## WHAT THIS TASK INVOLVES
Set down the full listing that follows, word for word.

───── DATA SECTION ─────

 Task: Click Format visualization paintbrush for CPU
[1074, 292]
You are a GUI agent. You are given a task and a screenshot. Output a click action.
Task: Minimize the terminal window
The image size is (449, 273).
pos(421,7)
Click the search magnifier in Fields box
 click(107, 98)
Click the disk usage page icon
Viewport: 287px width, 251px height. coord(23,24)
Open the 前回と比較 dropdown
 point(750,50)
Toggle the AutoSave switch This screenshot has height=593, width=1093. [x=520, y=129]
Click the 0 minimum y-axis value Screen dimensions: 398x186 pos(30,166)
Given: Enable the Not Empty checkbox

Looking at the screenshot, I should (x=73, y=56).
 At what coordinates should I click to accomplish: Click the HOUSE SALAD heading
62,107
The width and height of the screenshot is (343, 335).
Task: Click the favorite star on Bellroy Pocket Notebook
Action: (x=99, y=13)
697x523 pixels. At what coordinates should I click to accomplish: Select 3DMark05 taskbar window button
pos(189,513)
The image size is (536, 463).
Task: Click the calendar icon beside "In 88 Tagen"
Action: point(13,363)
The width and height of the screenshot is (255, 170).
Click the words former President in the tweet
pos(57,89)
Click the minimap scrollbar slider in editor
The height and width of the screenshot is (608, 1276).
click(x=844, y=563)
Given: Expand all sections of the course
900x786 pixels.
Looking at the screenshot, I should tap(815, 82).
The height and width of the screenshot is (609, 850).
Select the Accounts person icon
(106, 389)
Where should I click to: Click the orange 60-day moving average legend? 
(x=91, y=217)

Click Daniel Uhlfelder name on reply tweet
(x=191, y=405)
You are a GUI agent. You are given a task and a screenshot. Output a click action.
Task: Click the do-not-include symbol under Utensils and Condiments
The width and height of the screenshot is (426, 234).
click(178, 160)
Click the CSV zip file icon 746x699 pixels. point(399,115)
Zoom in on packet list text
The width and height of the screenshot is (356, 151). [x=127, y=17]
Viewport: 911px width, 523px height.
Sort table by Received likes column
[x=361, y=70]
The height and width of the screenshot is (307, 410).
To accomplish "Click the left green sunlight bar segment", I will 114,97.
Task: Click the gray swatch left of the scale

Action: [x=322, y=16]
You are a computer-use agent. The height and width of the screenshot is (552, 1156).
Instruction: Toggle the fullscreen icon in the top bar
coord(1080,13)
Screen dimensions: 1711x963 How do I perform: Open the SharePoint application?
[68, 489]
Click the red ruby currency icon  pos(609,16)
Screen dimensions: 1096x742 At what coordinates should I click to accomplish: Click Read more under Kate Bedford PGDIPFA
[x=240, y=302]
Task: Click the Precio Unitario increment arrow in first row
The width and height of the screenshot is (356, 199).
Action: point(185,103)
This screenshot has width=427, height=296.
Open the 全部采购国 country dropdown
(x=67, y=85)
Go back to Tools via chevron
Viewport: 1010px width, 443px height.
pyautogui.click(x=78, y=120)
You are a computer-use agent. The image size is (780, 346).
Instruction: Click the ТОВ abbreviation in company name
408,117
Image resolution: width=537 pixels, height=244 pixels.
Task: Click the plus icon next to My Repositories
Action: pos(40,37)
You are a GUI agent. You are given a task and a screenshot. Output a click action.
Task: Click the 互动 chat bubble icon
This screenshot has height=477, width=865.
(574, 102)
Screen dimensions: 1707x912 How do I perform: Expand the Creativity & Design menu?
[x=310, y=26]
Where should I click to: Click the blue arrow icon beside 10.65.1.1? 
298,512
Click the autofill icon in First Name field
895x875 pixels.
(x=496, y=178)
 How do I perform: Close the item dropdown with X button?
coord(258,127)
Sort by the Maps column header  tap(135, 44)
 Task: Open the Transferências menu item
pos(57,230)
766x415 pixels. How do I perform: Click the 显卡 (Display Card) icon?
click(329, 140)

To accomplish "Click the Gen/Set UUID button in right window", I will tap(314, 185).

─────

## RESPONSE BELOW
 Task: Click Format visualization paintbrush for CPU
[1074, 292]
You are a GUI agent. You are given a task and a screenshot. Output a click action.
Task: Minimize the terminal window
The image size is (449, 273).
pos(421,7)
Click the search magnifier in Fields box
 click(107, 98)
Click the disk usage page icon
Viewport: 287px width, 251px height. coord(23,24)
Open the 前回と比較 dropdown
 point(750,50)
Toggle the AutoSave switch This screenshot has height=593, width=1093. [x=520, y=129]
Click the 0 minimum y-axis value Screen dimensions: 398x186 pos(30,166)
Given: Enable the Not Empty checkbox

Looking at the screenshot, I should (x=73, y=56).
 At what coordinates should I click to accomplish: Click the HOUSE SALAD heading
62,107
The width and height of the screenshot is (343, 335).
Task: Click the favorite star on Bellroy Pocket Notebook
Action: (x=99, y=13)
697x523 pixels. At what coordinates should I click to accomplish: Select 3DMark05 taskbar window button
pos(189,513)
The image size is (536, 463).
Task: Click the calendar icon beside "In 88 Tagen"
Action: point(13,363)
The width and height of the screenshot is (255, 170).
Click the words former President in the tweet
pos(57,89)
Click the minimap scrollbar slider in editor
The height and width of the screenshot is (608, 1276).
click(x=844, y=563)
Given: Expand all sections of the course
900x786 pixels.
Looking at the screenshot, I should tap(815, 82).
The height and width of the screenshot is (609, 850).
Select the Accounts person icon
(106, 389)
Where should I click to: Click the orange 60-day moving average legend? 
(x=91, y=217)

Click Daniel Uhlfelder name on reply tweet
(x=191, y=405)
You are a GUI agent. You are given a task and a screenshot. Output a click action.
Task: Click the do-not-include symbol under Utensils and Condiments
The width and height of the screenshot is (426, 234).
click(178, 160)
Click the CSV zip file icon 746x699 pixels. point(399,115)
Zoom in on packet list text
The width and height of the screenshot is (356, 151). [x=127, y=17]
Viewport: 911px width, 523px height.
Sort table by Received likes column
[x=361, y=70]
The height and width of the screenshot is (307, 410).
To accomplish "Click the left green sunlight bar segment", I will 114,97.
Task: Click the gray swatch left of the scale

Action: [x=322, y=16]
You are a computer-use agent. The height and width of the screenshot is (552, 1156).
Instruction: Toggle the fullscreen icon in the top bar
coord(1080,13)
Screen dimensions: 1711x963 How do I perform: Open the SharePoint application?
[68, 489]
Click the red ruby currency icon  pos(609,16)
Screen dimensions: 1096x742 At what coordinates should I click to accomplish: Click Read more under Kate Bedford PGDIPFA
[x=240, y=302]
Task: Click the Precio Unitario increment arrow in first row
The width and height of the screenshot is (356, 199).
Action: point(185,103)
This screenshot has width=427, height=296.
Open the 全部采购国 country dropdown
(x=67, y=85)
Go back to Tools via chevron
Viewport: 1010px width, 443px height.
pyautogui.click(x=78, y=120)
You are a computer-use agent. The image size is (780, 346).
Instruction: Click the ТОВ abbreviation in company name
408,117
Image resolution: width=537 pixels, height=244 pixels.
Task: Click the plus icon next to My Repositories
Action: pos(40,37)
You are a GUI agent. You are given a task and a screenshot. Output a click action.
Task: Click the 互动 chat bubble icon
This screenshot has height=477, width=865.
(574, 102)
Screen dimensions: 1707x912 How do I perform: Expand the Creativity & Design menu?
[x=310, y=26]
Where should I click to: Click the blue arrow icon beside 10.65.1.1? 
298,512
Click the autofill icon in First Name field
895x875 pixels.
(x=496, y=178)
 How do I perform: Close the item dropdown with X button?
coord(258,127)
Sort by the Maps column header  tap(135, 44)
 Task: Open the Transferências menu item
pos(57,230)
766x415 pixels. How do I perform: Click the 显卡 (Display Card) icon?
click(329, 140)

To accomplish "Click the Gen/Set UUID button in right window", I will tap(314, 185).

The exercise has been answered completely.